Wednesday, January 17, 2018

Leading indicators rise more slowly in February


Friday, March 19, 2010
by TALI ARBEL

The leading indicators have risen for nearly a year due to a rebound in the manufacturing sector and the rally in the stock market starting in March 2009. But high unemployment, slow income growth and tight credit are weighing on consumers, leaving the recovery modest.
The leading indicators have risen for nearly a year due to a rebound in the manufacturing sector and the rally in the stock market starting in March 2009. But high unemployment, slow income growth and tight credit are weighing on consumers, leaving the recovery modest.

NEW YORK — A gauge of future economic activity rose 0.1 percent in February, suggesting slow economic growth this summer.

The slim rise in the Conference Board’s index of leading economic indicators was the smallest gain in 11 months. It matched expectations of economists polled by Thomson Reuters. In January, the index increased 0.3 percent.

The leading indicators index forecasts economic activity in the next three to six months based on a variety of economic data on housing, jobs, manufacturing and financial markets, most of which has already been released.

“The indicators point to a slow recovery this summer,” said Ken Goldstein, Conference Board economist. “Without increased consumer demand, job growth will likely be minimal over the next few months.”

The leading indicators have risen for nearly a year due to a rebound in the manufacturing sector and the rally in the stock market starting in March 2009. But high unemployment, slow income growth and tight credit are weighing on consumers, leaving the recovery modest.

The Federal Reserve said on Wednesday in its analysis of the economy that the labor market was “stabilizing.” The Fed has predicted that unemployment will remain high for years, however.

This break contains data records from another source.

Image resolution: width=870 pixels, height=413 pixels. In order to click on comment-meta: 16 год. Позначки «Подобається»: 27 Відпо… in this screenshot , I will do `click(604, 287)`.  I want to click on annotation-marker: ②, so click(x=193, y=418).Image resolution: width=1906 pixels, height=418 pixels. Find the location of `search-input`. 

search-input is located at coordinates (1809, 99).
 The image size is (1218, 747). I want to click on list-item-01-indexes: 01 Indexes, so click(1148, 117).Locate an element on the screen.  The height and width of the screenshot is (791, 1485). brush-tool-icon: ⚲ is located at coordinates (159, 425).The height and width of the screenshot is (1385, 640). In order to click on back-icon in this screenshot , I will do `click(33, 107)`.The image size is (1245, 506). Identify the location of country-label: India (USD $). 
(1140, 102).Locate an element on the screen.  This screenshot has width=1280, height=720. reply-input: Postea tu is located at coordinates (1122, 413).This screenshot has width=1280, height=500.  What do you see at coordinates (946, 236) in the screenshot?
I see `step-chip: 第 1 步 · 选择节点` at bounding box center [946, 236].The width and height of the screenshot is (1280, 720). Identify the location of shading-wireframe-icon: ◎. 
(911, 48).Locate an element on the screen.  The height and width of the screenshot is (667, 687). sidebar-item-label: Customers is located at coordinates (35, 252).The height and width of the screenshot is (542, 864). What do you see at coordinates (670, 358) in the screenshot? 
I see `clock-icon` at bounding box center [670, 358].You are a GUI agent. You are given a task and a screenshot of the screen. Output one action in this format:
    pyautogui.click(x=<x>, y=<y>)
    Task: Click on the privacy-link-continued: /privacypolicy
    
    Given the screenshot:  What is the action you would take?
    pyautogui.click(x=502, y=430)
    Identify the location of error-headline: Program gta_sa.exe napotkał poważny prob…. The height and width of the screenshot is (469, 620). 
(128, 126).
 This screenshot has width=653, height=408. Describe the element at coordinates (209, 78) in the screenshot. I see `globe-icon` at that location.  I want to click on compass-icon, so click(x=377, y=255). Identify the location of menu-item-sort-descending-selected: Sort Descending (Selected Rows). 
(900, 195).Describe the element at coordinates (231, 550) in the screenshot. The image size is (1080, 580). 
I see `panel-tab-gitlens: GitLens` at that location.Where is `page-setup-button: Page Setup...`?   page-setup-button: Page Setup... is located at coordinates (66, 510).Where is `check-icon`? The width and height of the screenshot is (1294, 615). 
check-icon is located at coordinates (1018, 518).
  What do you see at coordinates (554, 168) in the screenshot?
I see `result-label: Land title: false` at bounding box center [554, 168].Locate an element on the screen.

In February, the jobless rate stood at 9.7 percent.

Only four of the leading index’s 10 indicators increased in February: the interest rate spread, real money supply, supplier deliveries to companies and manufacturers’ new orders for consumer goods.

The interest rate spread is the difference between the cost of borrowing money for 10 years and borrowing overnight. A widening gap between the two can that investors expect inflation to increase or that they expect economic activity to pick up.

Harsh winter weather, which cut down on the hours factory employees worked, and turbulent stock markets were the biggest decliners last month.

Consumer confidence and building permits, a signal of future construction, also sagged, while the number of people filing for unemployment benefits rose. The Conference Board estimated that manufacturers’ new orders for capital goods dropped.